In the 1980s I and others tried to persuade Reid to put himself forward again as a Labour candidate. He declined, partly because he wanted to remain with his family in Scotland and partly because he had become an extremely good and well-read columnist. Harry Reid (no relation), one of the great editors of the Glasgow Herald, for whom Jimmy wrote a column and was television critic, told me: "Jimmy had the Glasgow way with words: he could make you laugh and cry and think in one sentence. Admittedly, he was sometimes fancy-free with the facts."

Reid remained a cult figure and was elected by the students as rector of Glasgow University. His rectorial address was hailed by the New York Times, who printed it in full, as "the greatest speech since the Gettysburg Address"

"A rat race is for rats," Reid said in his speech. "We're not rats.

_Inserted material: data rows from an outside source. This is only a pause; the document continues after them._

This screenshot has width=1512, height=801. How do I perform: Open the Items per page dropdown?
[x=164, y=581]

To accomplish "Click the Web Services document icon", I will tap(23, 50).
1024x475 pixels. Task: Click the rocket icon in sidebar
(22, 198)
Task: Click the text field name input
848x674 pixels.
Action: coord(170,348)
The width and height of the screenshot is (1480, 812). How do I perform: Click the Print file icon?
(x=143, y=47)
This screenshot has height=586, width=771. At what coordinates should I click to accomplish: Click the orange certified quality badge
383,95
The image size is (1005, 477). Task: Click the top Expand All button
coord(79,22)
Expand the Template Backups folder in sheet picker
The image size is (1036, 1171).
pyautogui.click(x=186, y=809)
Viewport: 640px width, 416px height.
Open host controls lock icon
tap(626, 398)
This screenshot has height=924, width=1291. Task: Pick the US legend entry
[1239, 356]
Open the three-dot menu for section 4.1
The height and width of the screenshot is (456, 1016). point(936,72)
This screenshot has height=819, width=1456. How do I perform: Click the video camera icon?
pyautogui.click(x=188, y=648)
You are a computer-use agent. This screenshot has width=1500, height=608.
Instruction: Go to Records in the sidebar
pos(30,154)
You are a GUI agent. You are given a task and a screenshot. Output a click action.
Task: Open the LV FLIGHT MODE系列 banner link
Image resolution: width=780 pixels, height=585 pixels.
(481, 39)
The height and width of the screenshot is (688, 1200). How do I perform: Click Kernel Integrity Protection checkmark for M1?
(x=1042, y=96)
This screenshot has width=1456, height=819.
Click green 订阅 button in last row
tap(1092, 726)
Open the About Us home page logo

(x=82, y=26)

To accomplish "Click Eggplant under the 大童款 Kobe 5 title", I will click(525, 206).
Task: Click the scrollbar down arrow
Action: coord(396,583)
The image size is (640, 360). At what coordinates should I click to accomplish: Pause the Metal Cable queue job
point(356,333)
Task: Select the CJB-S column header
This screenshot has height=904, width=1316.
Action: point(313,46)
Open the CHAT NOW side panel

We're human beings. Reject the insidious pressures in society that would blunt your critical faculties to all that is happening around you, that would caution silence in the face of injustice, lest you jeopardise your chances of self-promotion and self-advancement. This is how it starts and, before you know where you are, you're a fully paid-up member of the rat pack. The price is too high. It entails the loss of your dignity and human spirit. Or as Christ puts it, 'What does it profit a man if he gains the whole world and forfeits his soul?'"

In the evening of his life Reid was a fierce opponent of the war in Iraq and warned that no good would come of military involvement in Afghanistan. It was partly on account of his exasperation with New Labour, particularly on foreign policy, that he left the Labour Party and in 2005 became a card-carrying member of the Scottish National Party. This in no way injured the friendship that many of us in the Labour Party had towards him. He was a human being enormously intelligent, and lovely in his personal relations.

Tam Dalyell

James Reid, trade union activist, politician, journalist and broadcaster: born Govan 9 July 1932; married Joan Swankie (three daughters); died Greenock 10 August 2010.